Considering a school a ‘set’ redeems an interesting angle in locating a parallel from the discourse of economic development. Conceptualization of the state of the economy that is put into developmental regime is an exercise in analyzing the contributing factors that needs attention. The development plan framed out of such conceptual understanding taken separately put to further use for the economically differentiated areas within a progressive list of higher and lower achievement is a common practice.

A similar approach is followed in locating provinces and/or districts of the country as sets measured using a list of defined development indicators. The thought that tickled sitting behind is to consider the schools within such sets measured by a list of indicators what describes a school as it is expected and/or projected. That has been regularly done to record physical facilities alone, may be what it needs there is to add academic, curriculum-management and organizational components too. An idle exercise of argument may be but this is to examine the status quo of locating a teacher as a basis for planning of human resource in education. What this argumentation emphasizing is, development of teacher’s competence within an institutional framework does not involve the teacher-trainee only there are other organizational issues too. Again the trained teachers performance in her work station obviously depends upon the facilities/ambience [I am consciously avoiding the word—infrastructure] that shelters the teacher who intends to cause a change in the system. [Cases of ‘de-skilling’ of teachers in hostile/insensitive organizational situations have been studied in the recent years.] Such sheltering/encouraging ambience after all is the indicators of school that is projected as target [and conventionally that is expected of only of the teachers]. Surely there is a lag there, this massive exercise did stated the position of the superstructures responsible for In-service or Pre-service training again focused the teacher only, and this is my area of interest. How does, making an aprior statement of the structural organizations reflects the problem is a concern and this somewhere raises a question—if such an exercise is an act of shifting responsibility?

Education as state responsibility in a top-up design obviously flows from the policy framework that flows down through a number of institutional/organizational structures till it reaches the person in the classroom, the teacher. There armed with her wit she is to celebrate the success of the policy. Failure of the policy projection regularly involves the person who is a teacher while in a different situation the person is not always celebrated. Celebrating a teacher treating her as an individual however not always locates contribution of the institution in which she is functioning. This brings back my argument of not considering structural failures and/or dysfunctioning of the system and putting entire responsibility on the functional attributes of the teacher involved in the system. Remarkably, this argumentation/perception forms the basis of ‘In-service teacher development’.

I am surely not contesting but raising an issue theoretically on whether the system requires structural or functional reinforcement.

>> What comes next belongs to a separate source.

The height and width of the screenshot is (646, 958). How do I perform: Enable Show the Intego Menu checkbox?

Surely, in raising the issue I am not including a teacher in ‘In-service training’ as a structural component of the system but as a ‘functional attribute of the system’. And I am surely curious to learn about the capacity of the structural/organizational components of the system to cause a change; I won’t mind exploring the possibility of In-service development of the capacity of such structures, if required.

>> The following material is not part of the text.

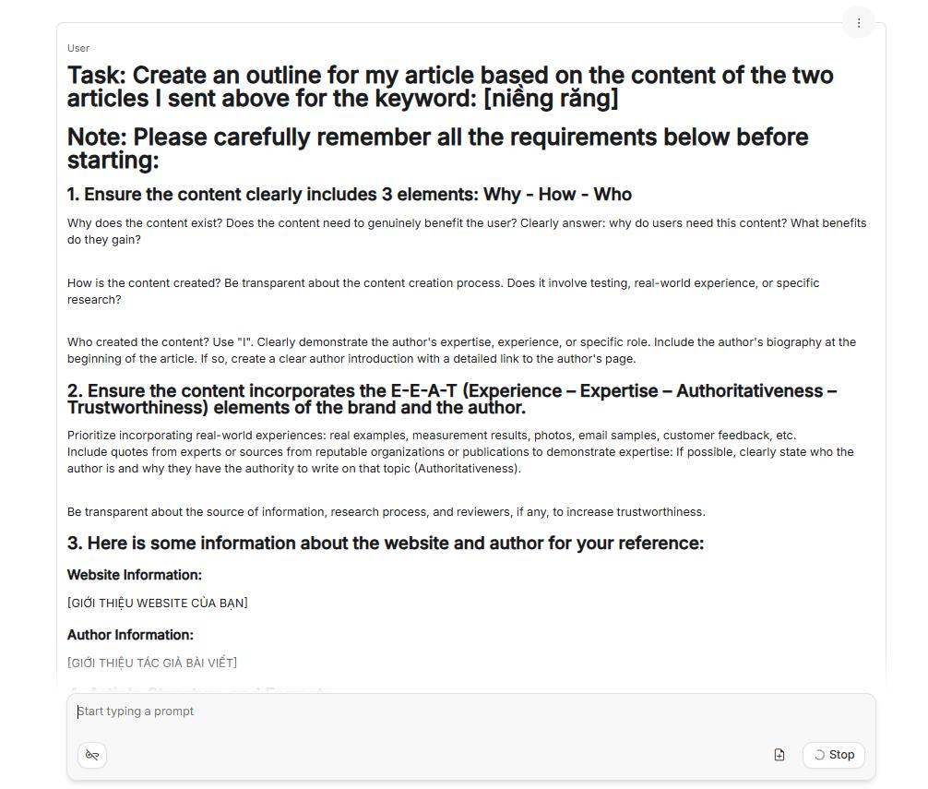This screenshot has width=928, height=789.
Task: Click the 'Author Information:' label
Action: tap(130, 635)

My position is not in discord with the objective of the conference but intended to open up another option only. Somewhere I guess, this idea of opening up a third option was provoked by the innovated hospitality offered during Bhubaneswar conference. My gastronomic experience with such conference at National level always was within the binary of northern and southern cuisine. It was always a choice between Idli or Byriani. Here in Bhubaneswar there was a third option, a variety of delicious Odishi dishes! Locating the context, the ground where it occurred. Education after all occurs within the structural ground of the institution—locating the centrality of educational endeavour albeit is a different proposition, may be a third proposition.